Takeoff and landing are widely considered to [be] the most dangerous parts of a flight. But that’s only partially true. Let’s take a look at this chart. Boeing keeps track of fatal commercial jet accidents every year and categorizes those accidents by when they occurred during the flight. Boeing breaks down the average one-and-a-half-hour flight into eight phases. But we’ll just be looking at these five. 

Starting at the beginning, the takeoff and initial climb. This phase takes up only 2% of the entire flight, but it accounts for 14% of fatal accidents, which might not seem like a lot, until we look at the cruising phase. A plane cruises for more than half of the one-and-a-half-hour trip, but only 11% of fatal accidents happen during this chunk. So that leaves the final descent and landing. They take up about 4% of the average flight, lasting twice as long as takeoff and initial climb. But a whopping 49% of fatal accidents occur in this short window, making the final descent and landing the deadliest part of an average flight.

So, what’s going on here?


Anthony Brickhouse: Typically on takeoff and typically on landing, the aircraft is what we would call low and slow. And when problems happen, you don’t have a lot of time to actually react.


Narrator: When they’re cruising at 36,000 feet, a pilot has the luxury of time and space to course correct. Even if both engines go out, the plane won’t just fall out of the sky. It becomes a glider. In this state, a typical airliner loses about a mile in altitude for every 10 it moves forward, giving the pilot a little over eight minutes to find a place to land. 

But if something goes wrong on the ground, that window shrinks considerably. For a typical commercial jet, takeoff lasts only 30 to 35 seconds. If an engine fails or the landing gear jams, the pilot has almost no time at all to decide whether to take off anyway or to try and wrestle a 175,000-pound metal beast to the ground. Rejected takeoffs are rare.


Anthony Brickhouse: Because when you’re blasting down that runway at over 100 mph, things are happening really quickly. The decision to reject a takeoff is a very intense decision because you have to do it below a certain speed, otherwise, via physics, you’re…you’re not going to get stopped.

Narrator: If the plane hasn’t taken off or stopped by this point, it’s going off the end of the runway, which, depending on the airport, could mean sliding into an open field or off a literal cliff, like at Colorado’s Telluride Regional Airport. Its runway is terrifyingly sandwiched between two 1,000-foot drops. For dangerous runways like Telluride’s, airports will install an engineered materials arrestor system. An EMAS is a bed of materials at the end of a runway designed to collapse under the weight of an airplane, gripping its tires and ideally bringing it to a stop before it plummets 1,000 feet off a ledge. It works similarly for a landing gone wrong.

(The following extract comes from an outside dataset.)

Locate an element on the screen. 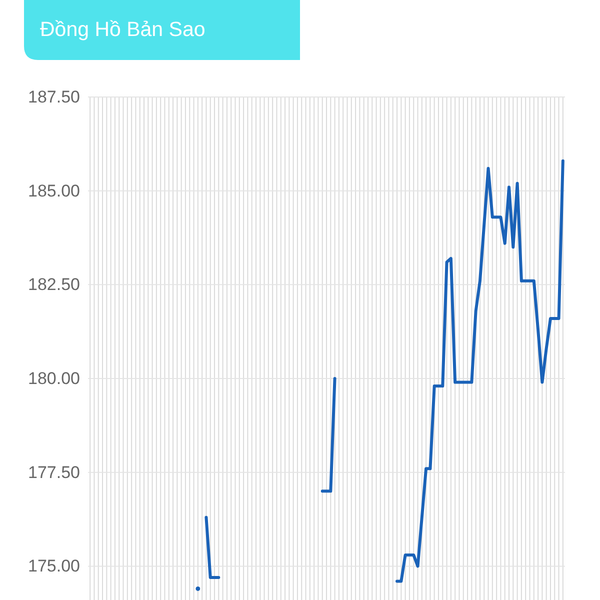  y-tick-label: 180.00 is located at coordinates (54, 378).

So, what is it about touching down that makes it so much more dangerous than taking off? Oversimplified, it’s easier to make a plane fly than it is to make it stop.

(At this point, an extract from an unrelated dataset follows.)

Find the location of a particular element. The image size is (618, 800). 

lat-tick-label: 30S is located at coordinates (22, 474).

Anthony Brickhouse: We’re slowing down, and we’re getting the aircraft down to the ground. And since you’re already slow, any…any wind effect or anything like that could have more dramatic impact than it would on takeoff.

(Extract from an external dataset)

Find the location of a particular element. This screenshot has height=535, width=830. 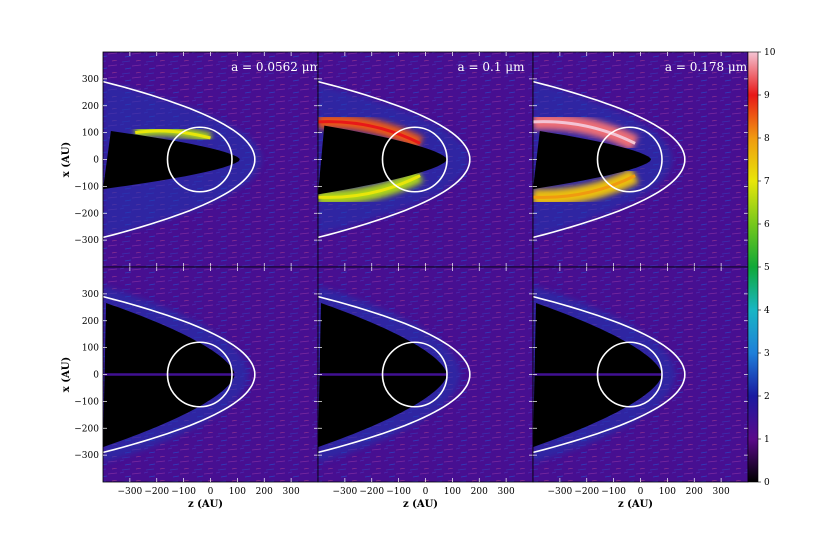

colorbar-tick-label: 3 is located at coordinates (767, 354).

Narrator: During a normal landing, the pilot is communicating with air traffic control, lining up with the proper runway, and informing the crew. Similar to takeoff, but all while flying toward the ground instead of away.

Anthony Brickhouse: Sometimes it’s a normal landing where everything is going well and something happens at the last second, and it leads to an accident. In other situations, there’s already an emergency on board the aircraft, which has already complicated the landing. And then they land, and something unfortunately goes wrong.


Narrator: Statistics can be scary, but they still say flying is the safest way to travel. And even if an accident were to happen on your next flight, you’d have a 95.7% chance of surviving it.